■ Given text ■

Our commitment to dismantling racism and supporting justice for Black people
During the Red Summer of 1919, a series of white-led, racist riots violently targeted Black people and communities across the United States. Waves of white-supremacist terrorism ripped through more than thirty cities throughout the US, including Chicago; Washington, DC; and Elaine, Arkansas; where hundreds of Black people were murdered that year.
More than a hundred years later, sadly, not much has changed. In May 2020, many white people were shocked as they witnessed Minneapolis police officer Derek Chauvin press his knee onto the neck of George Floyd as he begged for his life. Floyd’s murder sparked worldwide protests—and rightfully so. However, Los Angeles law enforcement has killed hundreds of people—mostly Black and brown people—in the last eight years, with little recognition, outrage, or accountability. Los Angeles is one of many cities experiencing this throughout the year, outside of the media cycle.
In recent years, Corporate Accountability has recognized its white-centered, white-led origins, and has begun the work of unraveling and dismantling organizational racism. But it is time for us to move further and faster.
For more than forty years, our organization has focused our efforts on the role of transnational corporations advancing injustice, trampling human rights, and devastating our environment. And we know, from decades of campaigning, how corporations, government, and agents of oppression have continually profited from, tested on, consumed, exploited, harmed, disenfranchised, and forgotten Black people, Black communities, and Blackness.
As we have witnessed in every decade since America’s inception, Black people have been fighting for dignity, rights, a seat at the table, and their own table while facing down violence, aggression, and power along the way.

■ Extracted entries ■
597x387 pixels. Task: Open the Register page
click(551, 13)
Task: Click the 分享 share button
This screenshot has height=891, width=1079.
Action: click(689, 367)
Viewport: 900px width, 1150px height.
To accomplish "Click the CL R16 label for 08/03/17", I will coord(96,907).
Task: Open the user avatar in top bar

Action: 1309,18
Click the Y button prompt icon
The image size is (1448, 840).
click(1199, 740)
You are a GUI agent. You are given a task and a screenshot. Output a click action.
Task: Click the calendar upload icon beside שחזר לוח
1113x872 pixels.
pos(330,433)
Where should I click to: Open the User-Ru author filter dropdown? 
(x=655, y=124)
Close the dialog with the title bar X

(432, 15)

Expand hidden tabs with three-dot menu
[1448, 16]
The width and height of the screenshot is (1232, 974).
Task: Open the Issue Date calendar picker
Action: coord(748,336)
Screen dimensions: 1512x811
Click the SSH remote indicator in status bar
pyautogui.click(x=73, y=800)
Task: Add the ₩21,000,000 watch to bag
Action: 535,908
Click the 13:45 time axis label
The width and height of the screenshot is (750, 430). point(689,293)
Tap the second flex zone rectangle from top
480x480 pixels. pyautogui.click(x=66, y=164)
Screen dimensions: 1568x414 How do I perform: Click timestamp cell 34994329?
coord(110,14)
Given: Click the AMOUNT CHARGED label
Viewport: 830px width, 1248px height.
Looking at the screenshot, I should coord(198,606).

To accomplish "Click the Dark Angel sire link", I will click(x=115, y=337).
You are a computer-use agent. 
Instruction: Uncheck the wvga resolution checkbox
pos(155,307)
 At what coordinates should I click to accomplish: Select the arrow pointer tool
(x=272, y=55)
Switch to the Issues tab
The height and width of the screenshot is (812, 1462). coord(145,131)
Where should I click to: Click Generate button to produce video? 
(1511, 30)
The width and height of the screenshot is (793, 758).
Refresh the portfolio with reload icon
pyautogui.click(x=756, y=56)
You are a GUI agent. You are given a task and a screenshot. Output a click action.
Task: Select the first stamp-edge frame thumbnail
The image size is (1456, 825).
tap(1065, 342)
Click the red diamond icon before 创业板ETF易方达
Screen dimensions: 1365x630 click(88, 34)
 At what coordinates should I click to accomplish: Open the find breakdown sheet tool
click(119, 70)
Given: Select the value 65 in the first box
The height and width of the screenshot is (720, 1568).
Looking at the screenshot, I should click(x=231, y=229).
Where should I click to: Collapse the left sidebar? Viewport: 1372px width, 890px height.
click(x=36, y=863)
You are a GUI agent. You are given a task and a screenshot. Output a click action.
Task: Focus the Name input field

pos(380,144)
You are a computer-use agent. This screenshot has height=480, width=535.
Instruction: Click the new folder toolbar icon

■ Exercise description ■
Write out the entire statement on dismantling racism word for word. Work only from the statement on dismantling racism, not the listing.

■ Exercise output ■
Our commitment to dismantling racism and supporting justice for Black people
During the Red Summer of 1919, a series of white-led, racist riots violently targeted Black people and communities across the United States. Waves of white-supremacist terrorism ripped through more than thirty cities throughout the US, including Chicago; Washington, DC; and Elaine, Arkansas; where hundreds of Black people were murdered that year.
More than a hundred years later, sadly, not much has changed. In May 2020, many white people were shocked as they witnessed Minneapolis police officer Derek Chauvin press his knee onto the neck of George Floyd as he begged for his life. Floyd’s murder sparked worldwide protests—and rightfully so. However, Los Angeles law enforcement has killed hundreds of people—mostly Black and brown people—in the last eight years, with little recognition, outrage, or accountability. Los Angeles is one of many cities experiencing this throughout the year, outside of the media cycle.
In recent years, Corporate Accountability has recognized its white-centered, white-led origins, and has begun the work of unraveling and dismantling organizational racism. But it is time for us to move further and faster.
For more than forty years, our organization has focused our efforts on the role of transnational corporations advancing injustice, trampling human rights, and devastating our environment. And we know, from decades of campaigning, how corporations, government, and agents of oppression have continually profited from, tested on, consumed, exploited, harmed, disenfranchised, and forgotten Black people, Black communities, and Blackness.
As we have witnessed in every decade since America’s inception, Black people have been fighting for dignity, rights, a seat at the table, and their own table while facing down violence, aggression, and power along the way.